Antes de que le explicara qué arcángeles lo protegían, el muchacho le besó las manos, le dio las gracias y salió corriendo a unirse a un grupo de alumnos que entraban por la puerta norte del colegio.
Una hora más tarde, de vuelta en el campamento, Ana Marylena le preguntó a su hermana por qué había aceptado hablarle a un extraño, si le habían dicho miles de veces que la gente del pueblo no era de confiar.
-Después te matan y te denuncian por hereje -añadió Ana.
Melibea, tiritando de frío, miró al techo de la tienda, parchado con paños estampados y retazos de fieltro.
-Tenía el presentimiento... -Se escuchaba música a lo lejos. Con una breve exalación, respondió-: Tenía el presentimiento de que debía hacerlo, ¿sabes?

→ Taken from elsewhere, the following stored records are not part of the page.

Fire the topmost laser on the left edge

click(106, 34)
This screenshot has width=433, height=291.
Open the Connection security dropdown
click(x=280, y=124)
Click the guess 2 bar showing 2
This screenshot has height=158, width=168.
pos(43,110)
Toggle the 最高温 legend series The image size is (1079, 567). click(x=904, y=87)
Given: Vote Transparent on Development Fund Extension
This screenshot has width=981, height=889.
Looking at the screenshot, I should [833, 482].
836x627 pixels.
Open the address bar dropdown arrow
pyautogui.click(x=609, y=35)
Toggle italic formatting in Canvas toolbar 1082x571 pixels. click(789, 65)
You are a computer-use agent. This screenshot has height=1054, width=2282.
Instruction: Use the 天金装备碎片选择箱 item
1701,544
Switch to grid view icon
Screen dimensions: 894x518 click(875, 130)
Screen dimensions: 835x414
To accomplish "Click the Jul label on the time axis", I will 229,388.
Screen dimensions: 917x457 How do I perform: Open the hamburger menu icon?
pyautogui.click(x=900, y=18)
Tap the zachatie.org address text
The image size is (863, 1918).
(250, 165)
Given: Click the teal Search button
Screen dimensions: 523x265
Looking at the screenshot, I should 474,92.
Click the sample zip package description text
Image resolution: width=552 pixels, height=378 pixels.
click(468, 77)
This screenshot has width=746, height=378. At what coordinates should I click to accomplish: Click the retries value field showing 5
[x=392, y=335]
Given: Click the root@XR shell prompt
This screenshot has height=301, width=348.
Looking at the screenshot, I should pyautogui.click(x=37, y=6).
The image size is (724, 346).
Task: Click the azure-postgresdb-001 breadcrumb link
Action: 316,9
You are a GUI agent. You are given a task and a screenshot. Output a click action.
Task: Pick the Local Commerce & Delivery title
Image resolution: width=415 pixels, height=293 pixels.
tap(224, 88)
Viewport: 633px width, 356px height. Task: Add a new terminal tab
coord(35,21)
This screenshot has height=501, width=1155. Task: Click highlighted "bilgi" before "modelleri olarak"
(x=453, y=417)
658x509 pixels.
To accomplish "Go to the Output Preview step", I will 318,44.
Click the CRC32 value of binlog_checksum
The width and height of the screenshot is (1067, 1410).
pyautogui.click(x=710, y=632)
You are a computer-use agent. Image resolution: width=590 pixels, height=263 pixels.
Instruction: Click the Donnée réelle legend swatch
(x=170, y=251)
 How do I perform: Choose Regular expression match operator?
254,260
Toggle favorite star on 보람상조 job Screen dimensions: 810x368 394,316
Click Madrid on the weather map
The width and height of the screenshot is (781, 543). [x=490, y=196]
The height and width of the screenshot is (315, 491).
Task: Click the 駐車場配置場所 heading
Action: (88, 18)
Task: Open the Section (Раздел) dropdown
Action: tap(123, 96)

Al día siguiente todos hablaban de la cosa más extraña que podía haber sucedido en la ciudad: la lucha entre estudiantes y policías, que sería recordada varios años después, aún cuando las carretas fueran cambiadas por camionetas y los muertos de esa época dejaran de velarse porque ya no tenían familiares vivos.
Gran cantidad de gente llenó el colegio. Y, entre la muchedumbre, una gitana pequeña e insegura intentaba llegar hasta un estudiante del que sólo sabía lo que había podido leer en su mano. Venía a devolverle las dos monedas, porque había decidido que ese dinero estaría mejor empleado en la revolución.
Llegó donde un grupo de muchachos tristes y trasnochados. Les preguntó por el muchacho. Uno de ellos lo recordaba… y una idea se le cruzó por la cebeza. Miró a Melibea: era gitana, tal y como se la había imaginado. Y toda la ira acumulada en la revolución explotó en ese momento.
-¡Vete rápido, que no te hago nada sólo porque eres mujer! –le gritó de improvisto. Ella, que ya se iba, se quedó inmóvil. Tragó saliva, todavía sin entender.
-¡UNA GITANA LE JURÓ QUE TENÍA SUERTE! –El muchacho desconocido se veía angustiado.- Yo le pedí que no luchara porque sabía que le iba a ir mal, pero ese idiota no me hizo caso -suspiró. Melibea lo miró, indignada.- ¡Si tuvieras vergüenza te irías de esta ciudad, porque tu raza de mentirosos fue la que lo mató!
Sin habla, ella dejó caer las monedas a la acera y regresó al campamento. Ana Marylena estaba cantando una canción vieja, pero calló al ver a su hermana con ese gesto de molestia en el rostro. Se dejó contar todo y palideció.

-Lo siento tanto...

Melibea, con la mirada fija en el suelo, comentó:

-Yo sé que murió como héroe, pero -apretó los puños- no sé por qué me siento como me siento, si se supone que era el destino.

Cerró los ojos, sin poder precisar si tenía remordimiento de conciencia.

Era 1950, y los gritos de revolución aún se escuchaban fuera.